Abydos was first mentioned in the catalogue of Trojan allies (Iliad ii.836). It probably was a Thracian town, as Strabo has it, but was afterwards colonized by Milesians, with the consent of Gyges, king of Lydia, around 700 BC. It was occupied by the Persians in 514 BC, and Darius burnt it in 512 BC. Here Xerxes built two pontoon bridges later known as Xerxes' Pontoon Bridges and crossed the strait in 480 BC when he invaded Greece.
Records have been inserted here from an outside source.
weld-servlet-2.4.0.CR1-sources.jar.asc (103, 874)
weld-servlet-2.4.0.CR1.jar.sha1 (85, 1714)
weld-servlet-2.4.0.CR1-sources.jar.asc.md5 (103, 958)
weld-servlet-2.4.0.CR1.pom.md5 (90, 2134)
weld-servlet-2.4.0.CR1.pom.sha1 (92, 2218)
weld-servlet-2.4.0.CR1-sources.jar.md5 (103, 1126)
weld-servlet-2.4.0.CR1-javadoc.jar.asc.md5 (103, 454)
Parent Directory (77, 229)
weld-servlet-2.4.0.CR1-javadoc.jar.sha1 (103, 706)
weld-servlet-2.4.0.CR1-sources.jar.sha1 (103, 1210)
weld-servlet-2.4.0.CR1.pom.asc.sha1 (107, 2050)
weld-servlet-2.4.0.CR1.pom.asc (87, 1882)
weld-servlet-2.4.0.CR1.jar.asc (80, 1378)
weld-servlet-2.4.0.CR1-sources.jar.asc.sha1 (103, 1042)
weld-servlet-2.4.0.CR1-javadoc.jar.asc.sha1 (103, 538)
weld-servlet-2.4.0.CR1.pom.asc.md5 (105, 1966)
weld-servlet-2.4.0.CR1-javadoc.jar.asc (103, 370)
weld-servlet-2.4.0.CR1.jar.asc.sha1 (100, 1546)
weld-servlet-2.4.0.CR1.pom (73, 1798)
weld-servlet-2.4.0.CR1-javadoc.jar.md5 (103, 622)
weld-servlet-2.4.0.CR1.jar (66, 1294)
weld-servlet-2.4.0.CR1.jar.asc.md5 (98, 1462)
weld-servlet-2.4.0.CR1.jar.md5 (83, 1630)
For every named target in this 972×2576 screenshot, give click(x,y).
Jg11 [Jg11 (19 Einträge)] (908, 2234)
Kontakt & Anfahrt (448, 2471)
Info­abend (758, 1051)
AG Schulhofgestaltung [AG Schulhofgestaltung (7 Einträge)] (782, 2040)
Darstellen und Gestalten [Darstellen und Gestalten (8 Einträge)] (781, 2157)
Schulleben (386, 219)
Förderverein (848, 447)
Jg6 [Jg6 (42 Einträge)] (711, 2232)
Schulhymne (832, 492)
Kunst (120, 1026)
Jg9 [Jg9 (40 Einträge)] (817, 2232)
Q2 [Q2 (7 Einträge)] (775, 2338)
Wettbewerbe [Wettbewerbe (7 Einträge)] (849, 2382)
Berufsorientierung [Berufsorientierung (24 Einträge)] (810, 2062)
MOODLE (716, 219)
Abydos thereafter became a member of the Delian League, until it revolted from Athenian rule in 411 BC. It allied itself to Sparta, until 394 BC; King Agesilaus of Sparta crossed here while returning to Greece. Abydos then passed under Achaemenid rule, until 334 BC. Alexander the Great threw a spear to Abydos while crossing the strait and claimed Asia as his own.
Abydos is celebrated for the vigorous resistance it made against Philip V of Macedon in 200 BC. It is famed in myth as the home of Leander. In literature, it is memorable from Byron having adopted its name in The Bride of Abydos. It minted coins from the early 5th century BC to the mid-3rd century AD.
The town remained until late Byzantine times an important toll and customs station of the Hellespont, its importance thereafter being transferred to the Dardanelles, after the building of the "Old Castles" by Sultan Mehmet II (c. 1456).